Dataset content ->
################

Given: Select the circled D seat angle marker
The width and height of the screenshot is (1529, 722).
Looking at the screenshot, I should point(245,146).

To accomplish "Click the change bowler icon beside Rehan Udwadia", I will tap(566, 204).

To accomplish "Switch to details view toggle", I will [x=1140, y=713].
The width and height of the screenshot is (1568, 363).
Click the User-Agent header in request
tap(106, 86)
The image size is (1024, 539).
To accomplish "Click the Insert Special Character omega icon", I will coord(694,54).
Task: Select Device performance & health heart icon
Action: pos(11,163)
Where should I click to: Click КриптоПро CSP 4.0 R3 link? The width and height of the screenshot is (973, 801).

################

Work to be completed ->
With nothing added or left out, print the data again.

Result of this task ->
Given: Select the circled D seat angle marker
The width and height of the screenshot is (1529, 722).
Looking at the screenshot, I should point(245,146).

To accomplish "Click the change bowler icon beside Rehan Udwadia", I will tap(566, 204).

To accomplish "Switch to details view toggle", I will [x=1140, y=713].
The width and height of the screenshot is (1568, 363).
Click the User-Agent header in request
tap(106, 86)
The image size is (1024, 539).
To accomplish "Click the Insert Special Character omega icon", I will coord(694,54).
Task: Select Device performance & health heart icon
Action: pos(11,163)
Where should I click to: Click КриптоПро CSP 4.0 R3 link? The width and height of the screenshot is (973, 801).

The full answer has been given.